● SELECTED TEXT
═══

Settling into his adult life forced Mascoll to reexamine his relationship with his adopted hometown. Would he want to raise a family of his own there? “My thoughts on that kind of changed through the years, because I realized there’s only a handful of folks … who made an effort to keep in touch,” he says. He saw a line between those willing to maintain relationships into adulthood and the greater number who did not.
“You have to ask yourself, what was the deal?” he says. “At the end of graduation you shake hands and say, Hey, that was a great 12 years hanging out with you. I’ll see you around, in the next life.”
Mascoll poured his experiences into the 2016 documentary On the Line: Where Sacrifice Begins, a penetrative history of Metco told largely by the parents and organizers who fought for it. Mascoll’s film also takes the opportunity to inspect the modern state of the program, charting its progress—and stagnation—since his graduation.
Given her academic exploration of the Metco experience, Dr. Susan Eaton, who is featured in On the Line, is occasionally invited to participating districts to offer feedback. But by her observation, little has changed or improved since the publication of her book over 15 years ago. “It’s just frustrating that there hasn’t been more progress,” she says.
“There are still these huge, underlying problems in many suburban districts in which the students who come from Boston don’t feel welcome, don’t feel like a full part of the school, are subject to racial bias, microaggressions,” Eaton says. “Problems that exist in our larger society obviously filter down into the schools, even in the more liberal, progressive places like Newton, Lincoln, and Concord.”
Mascoll sought to connect with his old Lexington-resident classmates as part of the project, mining them for insights about how Metco impacts the experience of white students. Released by New Day Films, the doc showcases both the pride and the frustrations shared by countless Metco alums. Mascoll hopes for it to be adopted by host districts as an instructional tool not only to jump-start neglected conversations, but also to push Metco’s ambitions forward.

═══

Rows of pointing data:

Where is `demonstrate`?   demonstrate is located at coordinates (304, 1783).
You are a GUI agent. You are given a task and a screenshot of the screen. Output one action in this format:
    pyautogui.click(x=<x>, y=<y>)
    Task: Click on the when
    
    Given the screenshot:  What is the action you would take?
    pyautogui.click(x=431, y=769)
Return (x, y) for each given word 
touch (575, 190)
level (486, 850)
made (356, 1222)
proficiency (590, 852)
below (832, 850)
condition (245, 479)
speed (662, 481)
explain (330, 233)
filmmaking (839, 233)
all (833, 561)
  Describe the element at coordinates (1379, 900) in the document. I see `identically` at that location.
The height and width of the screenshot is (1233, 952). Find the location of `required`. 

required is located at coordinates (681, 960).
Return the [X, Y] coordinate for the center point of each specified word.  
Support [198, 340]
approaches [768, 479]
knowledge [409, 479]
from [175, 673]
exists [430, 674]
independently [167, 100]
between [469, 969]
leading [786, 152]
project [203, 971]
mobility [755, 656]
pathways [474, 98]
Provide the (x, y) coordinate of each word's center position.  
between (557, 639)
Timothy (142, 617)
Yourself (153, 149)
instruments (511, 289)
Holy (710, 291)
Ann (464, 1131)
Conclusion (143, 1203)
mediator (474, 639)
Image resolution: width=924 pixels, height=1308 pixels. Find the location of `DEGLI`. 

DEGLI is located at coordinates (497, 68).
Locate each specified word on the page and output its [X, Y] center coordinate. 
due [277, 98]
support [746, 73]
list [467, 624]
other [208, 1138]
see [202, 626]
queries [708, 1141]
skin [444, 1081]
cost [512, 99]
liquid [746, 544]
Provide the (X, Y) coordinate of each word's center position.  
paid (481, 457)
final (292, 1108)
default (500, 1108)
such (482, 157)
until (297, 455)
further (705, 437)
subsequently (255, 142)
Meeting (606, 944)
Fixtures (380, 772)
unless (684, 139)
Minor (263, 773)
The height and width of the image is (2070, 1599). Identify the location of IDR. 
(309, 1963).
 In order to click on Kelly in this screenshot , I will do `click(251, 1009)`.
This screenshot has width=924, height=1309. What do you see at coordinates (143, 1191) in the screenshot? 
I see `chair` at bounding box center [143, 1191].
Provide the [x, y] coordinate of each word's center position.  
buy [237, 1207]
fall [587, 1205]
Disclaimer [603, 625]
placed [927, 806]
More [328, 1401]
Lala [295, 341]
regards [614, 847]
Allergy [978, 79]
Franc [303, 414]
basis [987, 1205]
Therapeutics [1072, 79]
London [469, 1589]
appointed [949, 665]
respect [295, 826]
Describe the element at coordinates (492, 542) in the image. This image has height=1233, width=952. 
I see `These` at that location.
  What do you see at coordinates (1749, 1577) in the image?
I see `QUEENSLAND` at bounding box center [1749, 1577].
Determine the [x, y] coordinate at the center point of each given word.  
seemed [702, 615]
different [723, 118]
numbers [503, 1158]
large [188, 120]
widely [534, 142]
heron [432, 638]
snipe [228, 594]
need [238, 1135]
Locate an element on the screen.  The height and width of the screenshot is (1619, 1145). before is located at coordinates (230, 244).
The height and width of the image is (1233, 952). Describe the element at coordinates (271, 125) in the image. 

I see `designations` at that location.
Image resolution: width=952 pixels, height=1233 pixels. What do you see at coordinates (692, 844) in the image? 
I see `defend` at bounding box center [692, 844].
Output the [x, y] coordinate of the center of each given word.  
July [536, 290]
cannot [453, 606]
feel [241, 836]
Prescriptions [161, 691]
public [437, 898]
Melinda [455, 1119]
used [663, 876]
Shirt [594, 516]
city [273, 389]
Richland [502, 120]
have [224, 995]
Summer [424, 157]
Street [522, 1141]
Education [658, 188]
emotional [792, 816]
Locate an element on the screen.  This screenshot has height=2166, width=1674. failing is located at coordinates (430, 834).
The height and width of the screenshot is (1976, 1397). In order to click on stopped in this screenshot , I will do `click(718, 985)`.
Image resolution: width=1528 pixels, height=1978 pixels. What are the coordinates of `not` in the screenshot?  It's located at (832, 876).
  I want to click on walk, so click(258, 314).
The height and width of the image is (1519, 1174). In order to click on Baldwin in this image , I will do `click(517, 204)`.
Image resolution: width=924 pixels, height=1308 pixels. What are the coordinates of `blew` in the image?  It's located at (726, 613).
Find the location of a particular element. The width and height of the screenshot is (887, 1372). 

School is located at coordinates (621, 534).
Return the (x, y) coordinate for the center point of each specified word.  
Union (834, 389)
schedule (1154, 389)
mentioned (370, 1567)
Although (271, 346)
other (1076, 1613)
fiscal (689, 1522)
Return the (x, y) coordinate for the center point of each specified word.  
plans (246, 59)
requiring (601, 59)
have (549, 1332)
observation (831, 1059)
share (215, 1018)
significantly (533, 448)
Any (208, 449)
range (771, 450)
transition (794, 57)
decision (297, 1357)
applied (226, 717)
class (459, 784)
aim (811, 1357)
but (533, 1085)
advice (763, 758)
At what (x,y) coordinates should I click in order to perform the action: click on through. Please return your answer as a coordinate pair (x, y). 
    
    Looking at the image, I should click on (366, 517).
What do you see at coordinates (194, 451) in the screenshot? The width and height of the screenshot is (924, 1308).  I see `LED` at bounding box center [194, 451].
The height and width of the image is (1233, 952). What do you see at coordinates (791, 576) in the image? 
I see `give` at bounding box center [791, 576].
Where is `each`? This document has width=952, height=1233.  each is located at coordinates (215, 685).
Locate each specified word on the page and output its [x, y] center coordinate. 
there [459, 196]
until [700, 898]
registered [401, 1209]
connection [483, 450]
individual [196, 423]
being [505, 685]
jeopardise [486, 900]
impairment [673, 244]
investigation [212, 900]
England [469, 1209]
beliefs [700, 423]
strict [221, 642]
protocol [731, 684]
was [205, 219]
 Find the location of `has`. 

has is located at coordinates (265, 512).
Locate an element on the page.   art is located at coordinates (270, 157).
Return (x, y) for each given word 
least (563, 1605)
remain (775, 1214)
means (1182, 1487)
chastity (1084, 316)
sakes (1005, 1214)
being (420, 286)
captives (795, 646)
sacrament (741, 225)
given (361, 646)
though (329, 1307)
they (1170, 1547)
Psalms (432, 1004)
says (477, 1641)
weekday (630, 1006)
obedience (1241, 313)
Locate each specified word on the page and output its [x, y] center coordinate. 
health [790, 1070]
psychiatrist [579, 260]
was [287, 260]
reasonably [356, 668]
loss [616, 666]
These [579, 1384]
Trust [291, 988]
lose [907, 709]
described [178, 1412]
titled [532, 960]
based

═══

● EXERCISE REQUIREMENTS
1) Answer these questions from the passage on Metco:
(a) In what year was the documentary On the Line: Where Sacrifice Begins made?
(b) Which company released the documentary?
(c) Which three places does Eaton name as more liberal, progressive places?
2) Using the passage on Metco, explain in one to three sentences why Mascoll's thinking about raising a family in his adopted hometown changed.

● SOLVED TASKS
1)
(a) 2016
(b) New Day Films
(c) Newton, Lincoln, and Concord

2) His thinking changed because he realized that only a handful of people there had made an effort to keep in touch. He saw a line between those willing to maintain relationships into adulthood and the greater number who did not.